Page: 106(5) Harmene, a port of Sinope, between four and five miles (fifty stades) west of that important city, itself a port town. See Smith, "Dict. Geog.," "Sinope"; and Kiepert, op. cit. chap. iv. 60.
At Harmene the army halted five days; and now that they seemed to be so close to Hellas, the question how they were to reach home not empty-handed presented itself more forcibly to their minds than heretofore. The conclusion they came to was to appoint a single general, since one man would be better able to handle the troops, by night or by day, than was possible while the generalship was divided. If secrecy were desirable, it would be easier to keep matters dark, or if again expedition were an object, there would be less risk of arriving a day too late, since mutual explanations would be avoided, and whatever approved itself to the single judgement would at once be carried into effect, whereas previously the generals had done everything in obedience to the opinion of the majority.
With these ideas working in their minds, they turned to Xenophon, and the officers came to him and told him that this was how the soldiers viewed matters; and each of them, displaying a warmth of kindly feeling, pressed him to accept the office. Xenophon partly would have liked to do so, in the belief that by so doing he would win to himself a higher repute in the esteem of his friends, and that his name would be reported to the city written large; and by some stroke of fortune he might even be the discoverer of some blessing to the army collectively.

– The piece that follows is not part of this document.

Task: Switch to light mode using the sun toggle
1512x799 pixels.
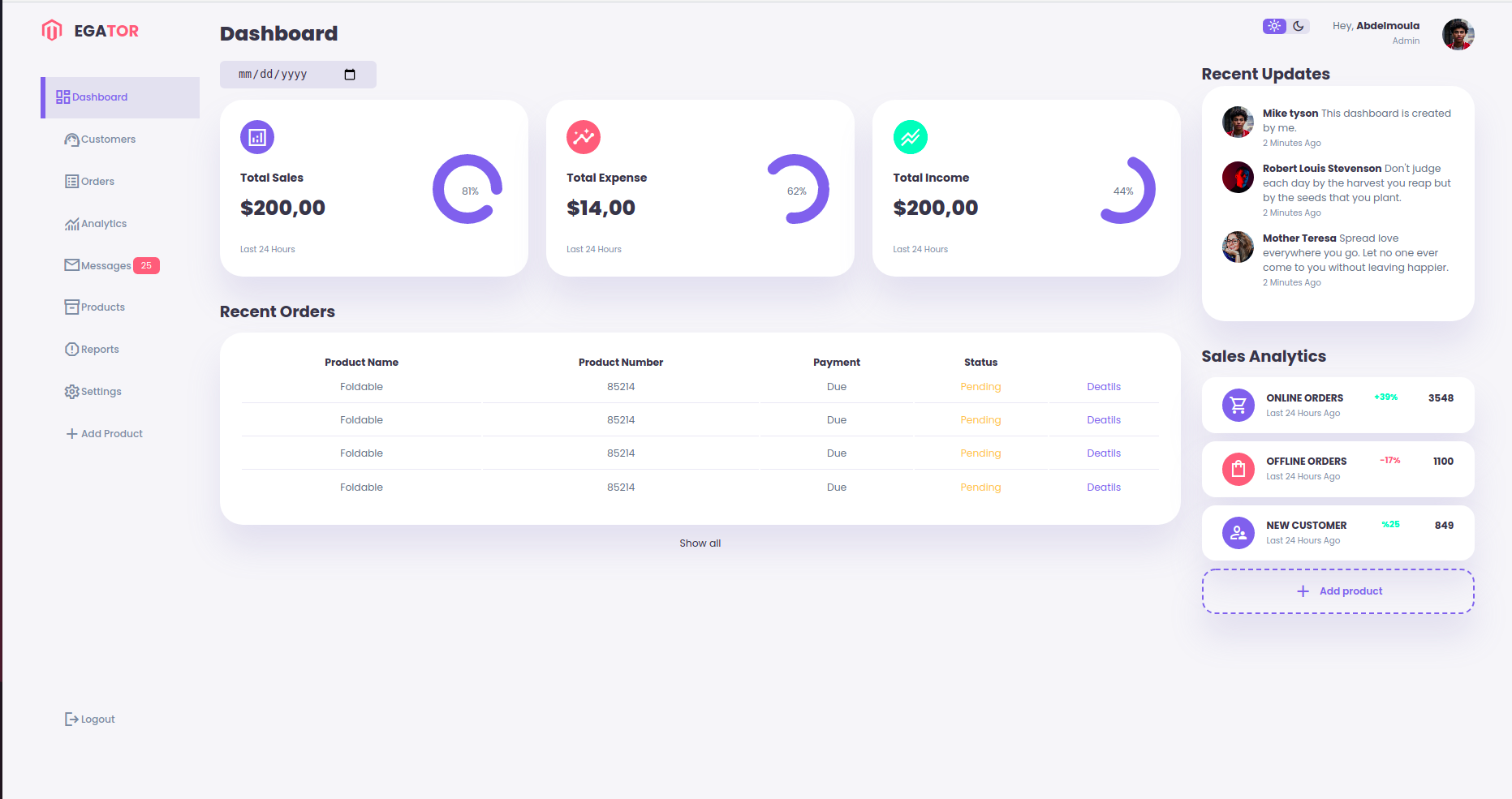Action: [1273, 25]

These and the like considerations elated him; he had a strong desire to hold the supreme command. But then again, as he turned the matter over, the conviction deepened in his mind that the issue of the future is to every man uncertain; and hence there was the risk of perhaps losing such reputation has he had already acquired. He was in sore straights, and, not knowing how to decide, it seemed best to him to lay the matter before heaven. Accordingly, he led two victims to the altar and made sacrifice to Zeus the King, for it was he and no other who had been named by the oracle at Delphi, and his belief was that the vision which he had beheld when he first essayed to undertake the joint administration of the army was sent to him by that god. He also recalled to mind a circumstance which befell him still earlier, when setting out from Ephesus to associate himself with Cyrus (6);—how an eagle screamed on his right hand from the east, and still remained perched, and the soothsayer who was escorting him said that it was a great and royal omen (7); indicating glory and yet suffering; for the punier race of birds only attack the eagle when seated. "Yet," added he, "it bodes not gain in money; for the eagle seizes his food, not when seated, but on the wing."